**Written exercise A:** Duplicate the account of the road trip from Melbourne to Broken Hill and Silverton word for word, in full.

**Extract provided:**
....................

BIG PIG
On New Year's Day 1993 - I woke early (only slightly suffering the effects of the party the night before) with a whim to drive from Melbourne to Broken Hill (837kms) - to ultimately visit the outback but in particular find one location - a stretch of road that had featured in two of my favourite Australian films.
So I did - but not before recording my original copy of the Razorback soundtrack from vinyl to cassette along with Sugarland Express theme, Midnight Cowboy and others and charging the huge battery of my video camera - the old style that rest on the shoulder & took full size VHS tapes (my current camera is smaller than the battery that thing used to take).
Anyway 10 or so hours later I arrived, checked in at a Brokenhill pub hot and tired, and with my eyes shut I could still see the white lines of the road whizzing by. Needless to say I smoked a one paper number in my room & passed out to Iva Davies pumping out some weird & familiar sounds on his Fairlight synth.
The next morning I made up some wild story to the desk clerk that I was scouting locations for a new road movie & could he point me in the direction of Silverton (as it turns out there is only one main road there & back - LOL !)
I drove out of Broken Hill around 10am heading towards Silverton, temperatures (in Celsius) were already in the low 30's and rising.
Memory and reality often blur - but Silverton or 'Gamulla' as it was named in the film exceeded my expectations and was just like I remembered . . . barren, dusty streets, stone ruins, one pub with a wide verandah and the odd stray camel. I almost expected brothers Benny & Dicko to be inside the pub playing darts and causing trouble but alas it was empty except for the publican and a couple of dogs. The walls were literally lined with photographs from the various productions that had been filmed in and around the location - a film collectors dream.
I spent maybe an hour just wandering the ruins and filming the wide open landscapes on offer being sure to recreate as many angles as I could.
Before I could say "Theres something about blasting the sh*t out of a razorback that brightens up my whole day" I was back on the road and heading further away from civilization (what little there was) and careered towards my final destination.

....................

**Written exercise B:** Express the rows below as a Markdown table with the columns "Line" and "Row". Cover only the part from the very first row through the row containing "pyautogui.click(x=1177, y=565)", with both included, number each row, and leave out blank ones.

....................

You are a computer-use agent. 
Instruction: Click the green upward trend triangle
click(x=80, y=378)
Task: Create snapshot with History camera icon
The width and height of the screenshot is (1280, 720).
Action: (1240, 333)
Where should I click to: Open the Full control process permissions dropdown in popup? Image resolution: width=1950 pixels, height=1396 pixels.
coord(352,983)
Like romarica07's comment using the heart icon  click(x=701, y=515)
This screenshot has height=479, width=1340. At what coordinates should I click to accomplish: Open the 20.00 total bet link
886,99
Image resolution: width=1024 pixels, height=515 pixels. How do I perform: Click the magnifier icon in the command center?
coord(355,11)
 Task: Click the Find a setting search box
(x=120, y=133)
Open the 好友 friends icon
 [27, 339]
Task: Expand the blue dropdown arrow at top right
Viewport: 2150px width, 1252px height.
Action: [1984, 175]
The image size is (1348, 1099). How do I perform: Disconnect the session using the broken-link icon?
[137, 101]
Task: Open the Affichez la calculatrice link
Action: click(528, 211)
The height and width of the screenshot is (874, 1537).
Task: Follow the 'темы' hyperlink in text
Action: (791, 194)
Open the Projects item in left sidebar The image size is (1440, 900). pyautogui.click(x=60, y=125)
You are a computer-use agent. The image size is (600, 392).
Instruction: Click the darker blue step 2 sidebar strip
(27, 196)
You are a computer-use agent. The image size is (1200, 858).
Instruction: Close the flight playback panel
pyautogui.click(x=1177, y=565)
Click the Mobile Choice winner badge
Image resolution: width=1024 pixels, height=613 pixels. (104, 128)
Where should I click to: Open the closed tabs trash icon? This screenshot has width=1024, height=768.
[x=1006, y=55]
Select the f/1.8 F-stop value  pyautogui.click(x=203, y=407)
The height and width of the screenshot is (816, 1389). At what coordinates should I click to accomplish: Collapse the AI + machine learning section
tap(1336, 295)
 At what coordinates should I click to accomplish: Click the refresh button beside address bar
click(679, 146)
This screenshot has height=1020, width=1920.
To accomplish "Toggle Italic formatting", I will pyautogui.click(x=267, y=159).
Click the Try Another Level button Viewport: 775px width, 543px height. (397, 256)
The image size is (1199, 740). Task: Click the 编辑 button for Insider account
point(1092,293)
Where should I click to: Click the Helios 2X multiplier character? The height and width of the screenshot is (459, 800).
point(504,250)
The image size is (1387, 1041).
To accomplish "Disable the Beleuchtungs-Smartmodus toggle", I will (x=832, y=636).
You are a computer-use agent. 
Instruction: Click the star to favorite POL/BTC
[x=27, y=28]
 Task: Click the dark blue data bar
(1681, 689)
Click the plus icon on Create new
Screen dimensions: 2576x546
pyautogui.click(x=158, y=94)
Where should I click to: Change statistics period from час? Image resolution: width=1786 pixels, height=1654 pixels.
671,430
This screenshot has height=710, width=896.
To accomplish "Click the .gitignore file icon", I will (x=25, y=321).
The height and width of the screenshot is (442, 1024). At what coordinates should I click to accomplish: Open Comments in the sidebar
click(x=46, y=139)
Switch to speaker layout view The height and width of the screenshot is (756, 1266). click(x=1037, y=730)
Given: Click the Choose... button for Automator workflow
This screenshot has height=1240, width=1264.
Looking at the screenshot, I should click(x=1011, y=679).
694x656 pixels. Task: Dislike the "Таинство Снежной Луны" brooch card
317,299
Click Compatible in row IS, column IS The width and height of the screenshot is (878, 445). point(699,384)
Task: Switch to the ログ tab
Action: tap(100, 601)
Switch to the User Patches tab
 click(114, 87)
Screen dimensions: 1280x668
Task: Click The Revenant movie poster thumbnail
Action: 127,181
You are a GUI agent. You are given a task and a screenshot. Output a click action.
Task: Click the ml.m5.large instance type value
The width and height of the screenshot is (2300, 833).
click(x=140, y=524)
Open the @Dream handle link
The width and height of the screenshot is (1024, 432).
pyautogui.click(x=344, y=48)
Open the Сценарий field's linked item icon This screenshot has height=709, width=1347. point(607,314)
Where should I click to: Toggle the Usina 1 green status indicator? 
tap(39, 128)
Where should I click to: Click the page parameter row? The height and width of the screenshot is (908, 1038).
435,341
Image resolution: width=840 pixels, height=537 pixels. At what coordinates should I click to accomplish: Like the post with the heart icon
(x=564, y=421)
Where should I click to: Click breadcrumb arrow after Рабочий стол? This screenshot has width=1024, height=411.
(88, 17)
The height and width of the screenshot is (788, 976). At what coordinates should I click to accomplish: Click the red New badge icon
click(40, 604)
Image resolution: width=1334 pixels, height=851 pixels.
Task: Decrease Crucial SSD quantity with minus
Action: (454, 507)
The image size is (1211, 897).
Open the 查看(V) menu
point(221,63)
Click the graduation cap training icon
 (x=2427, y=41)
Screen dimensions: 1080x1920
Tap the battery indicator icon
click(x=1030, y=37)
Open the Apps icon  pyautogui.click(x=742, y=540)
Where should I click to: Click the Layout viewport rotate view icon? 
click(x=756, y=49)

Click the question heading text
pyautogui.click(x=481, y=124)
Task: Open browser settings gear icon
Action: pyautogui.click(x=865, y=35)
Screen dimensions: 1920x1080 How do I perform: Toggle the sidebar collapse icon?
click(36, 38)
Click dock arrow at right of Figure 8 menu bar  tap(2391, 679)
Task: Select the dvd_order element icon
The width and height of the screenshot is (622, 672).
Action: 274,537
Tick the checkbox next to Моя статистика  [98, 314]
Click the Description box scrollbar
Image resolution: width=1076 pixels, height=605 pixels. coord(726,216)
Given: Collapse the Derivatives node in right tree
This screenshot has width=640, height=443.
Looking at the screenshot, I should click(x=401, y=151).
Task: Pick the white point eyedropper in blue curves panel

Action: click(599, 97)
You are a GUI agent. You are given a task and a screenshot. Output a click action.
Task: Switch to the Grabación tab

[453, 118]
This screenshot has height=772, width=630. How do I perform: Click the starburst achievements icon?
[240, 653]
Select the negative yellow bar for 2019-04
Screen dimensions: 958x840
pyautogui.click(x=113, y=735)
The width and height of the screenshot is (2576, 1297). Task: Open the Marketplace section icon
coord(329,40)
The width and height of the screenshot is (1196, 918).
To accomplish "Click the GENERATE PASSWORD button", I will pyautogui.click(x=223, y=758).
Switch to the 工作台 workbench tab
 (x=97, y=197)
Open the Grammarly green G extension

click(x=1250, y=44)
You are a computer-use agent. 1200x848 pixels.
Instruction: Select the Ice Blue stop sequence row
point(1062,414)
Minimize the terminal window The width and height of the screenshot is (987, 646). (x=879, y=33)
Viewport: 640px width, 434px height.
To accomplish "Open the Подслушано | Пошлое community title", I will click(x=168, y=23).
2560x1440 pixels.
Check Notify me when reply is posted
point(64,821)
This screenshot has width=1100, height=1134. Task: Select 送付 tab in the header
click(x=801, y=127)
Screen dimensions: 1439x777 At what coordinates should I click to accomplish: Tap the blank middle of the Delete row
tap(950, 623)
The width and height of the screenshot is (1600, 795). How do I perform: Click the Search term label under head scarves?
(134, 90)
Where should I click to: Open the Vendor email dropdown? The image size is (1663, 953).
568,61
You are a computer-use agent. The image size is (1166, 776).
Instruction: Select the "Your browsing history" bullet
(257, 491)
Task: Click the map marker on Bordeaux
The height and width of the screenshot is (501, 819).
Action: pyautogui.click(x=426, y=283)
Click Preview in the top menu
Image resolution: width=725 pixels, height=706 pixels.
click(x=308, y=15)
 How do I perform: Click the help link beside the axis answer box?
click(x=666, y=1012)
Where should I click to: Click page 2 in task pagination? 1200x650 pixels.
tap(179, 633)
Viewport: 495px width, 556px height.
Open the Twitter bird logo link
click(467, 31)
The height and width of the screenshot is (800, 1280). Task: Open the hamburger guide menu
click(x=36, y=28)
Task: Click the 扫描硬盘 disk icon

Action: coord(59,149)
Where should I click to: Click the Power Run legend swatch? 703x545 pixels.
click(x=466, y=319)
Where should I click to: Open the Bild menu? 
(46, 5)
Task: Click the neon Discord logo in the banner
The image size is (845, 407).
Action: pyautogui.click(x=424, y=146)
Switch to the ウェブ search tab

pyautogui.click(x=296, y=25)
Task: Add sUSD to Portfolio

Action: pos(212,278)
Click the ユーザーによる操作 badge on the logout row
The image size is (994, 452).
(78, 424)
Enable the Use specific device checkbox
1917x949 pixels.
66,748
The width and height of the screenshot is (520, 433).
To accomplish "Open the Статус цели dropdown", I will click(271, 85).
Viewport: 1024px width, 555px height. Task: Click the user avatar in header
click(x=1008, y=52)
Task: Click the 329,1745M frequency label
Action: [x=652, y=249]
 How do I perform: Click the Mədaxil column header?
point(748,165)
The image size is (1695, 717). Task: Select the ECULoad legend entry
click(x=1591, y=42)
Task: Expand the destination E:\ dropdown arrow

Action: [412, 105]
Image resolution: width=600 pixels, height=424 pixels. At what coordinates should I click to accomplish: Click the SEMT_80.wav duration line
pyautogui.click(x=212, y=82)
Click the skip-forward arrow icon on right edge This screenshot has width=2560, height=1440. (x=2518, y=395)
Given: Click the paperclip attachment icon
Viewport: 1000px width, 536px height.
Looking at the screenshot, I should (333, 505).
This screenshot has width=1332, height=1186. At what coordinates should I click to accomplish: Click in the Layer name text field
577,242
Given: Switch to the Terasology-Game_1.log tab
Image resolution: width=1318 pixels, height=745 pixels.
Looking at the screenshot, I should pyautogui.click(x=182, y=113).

....................

**Exercise output A:**
BIG PIG
On New Year's Day 1993 - I woke early (only slightly suffering the effects of the party the night before) with a whim to drive from Melbourne to Broken Hill (837kms) - to ultimately visit the outback but in particular find one location - a stretch of road that had featured in two of my favourite Australian films.
So I did - but not before recording my original copy of the Razorback soundtrack from vinyl to cassette along with Sugarland Express theme, Midnight Cowboy and others and charging the huge battery of my video camera - the old style that rest on the shoulder & took full size VHS tapes (my current camera is smaller than the battery that thing used to take).
Anyway 10 or so hours later I arrived, checked in at a Brokenhill pub hot and tired, and with my eyes shut I could still see the white lines of the road whizzing by. Needless to say I smoked a one paper number in my room & passed out to Iva Davies pumping out some weird & familiar sounds on his Fairlight synth.
The next morning I made up some wild story to the desk clerk that I was scouting locations for a new road movie & could he point me in the direction of Silverton (as it turns out there is only one main road there & back - LOL !)
I drove out of Broken Hill around 10am heading towards Silverton, temperatures (in Celsius) were already in the low 30's and rising.
Memory and reality often blur - but Silverton or 'Gamulla' as it was named in the film exceeded my expectations and was just like I remembered . . . barren, dusty streets, stone ruins, one pub with a wide verandah and the odd stray camel. I almost expected brothers Benny & Dicko to be inside the pub playing darts and causing trouble but alas it was empty except for the publican and a couple of dogs. The walls were literally lined with photographs from the various productions that had been filmed in and around the location - a film collectors dream.
I spent maybe an hour just wandering the ruins and filming the wide open landscapes on offer being sure to recreate as many angles as I could.
Before I could say "Theres something about blasting the sh*t out of a razorback that brightens up my whole day" I was back on the road and heading further away from civilization (what little there was) and careered towards my final destination.

**Exercise output B:**
| Line | Row |
|---|---|
| 1 | You are a computer-use agent.  |
| 2 | Instruction: Click the green upward trend triangle |
| 3 | click(x=80, y=378) |
| 4 | Task: Create snapshot with History camera icon |
| 5 | The width and height of the screenshot is (1280, 720). |
| 6 | Action: (1240, 333) |
| 7 | Where should I click to: Open the Full control process permissions dropdown in popup? Image resolution: width=1950 pixels, height=1396 pixels. |
| 8 | coord(352,983) |
| 9 | Like romarica07's comment using the heart icon  click(x=701, y=515) |
| 10 | This screenshot has height=479, width=1340. At what coordinates should I click to accomplish: Open the 20.00 total bet link |
| 11 | 886,99 |
| 12 | Image resolution: width=1024 pixels, height=515 pixels. How do I perform: Click the magnifier icon in the command center? |
| 13 | coord(355,11) |
| 14 |  Task: Click the Find a setting search box |
| 15 | (x=120, y=133) |
| 16 | Open the 好友 friends icon |
| 17 |  [27, 339] |
| 18 | Task: Expand the blue dropdown arrow at top right |
| 19 | Viewport: 2150px width, 1252px height. |
| 20 | Action: [1984, 175] |
| 21 | The image size is (1348, 1099). How do I perform: Disconnect the session using the broken-link icon? |
| 22 | [137, 101] |
| 23 | Task: Open the Affichez la calculatrice link |
| 24 | Action: click(528, 211) |
| 25 | The height and width of the screenshot is (874, 1537). |
| 26 | Task: Follow the 'темы' hyperlink in text |
| 27 | Action: (791, 194) |
| 28 | Open the Projects item in left sidebar The image size is (1440, 900). pyautogui.click(x=60, y=125) |
| 29 | You are a computer-use agent. The image size is (600, 392). |
| 30 | Instruction: Click the darker blue step 2 sidebar strip |
| 31 | (27, 196) |
| 32 | You are a computer-use agent. The image size is (1200, 858). |
| 33 | Instruction: Close the flight playback panel |
| 34 | pyautogui.click(x=1177, y=565) |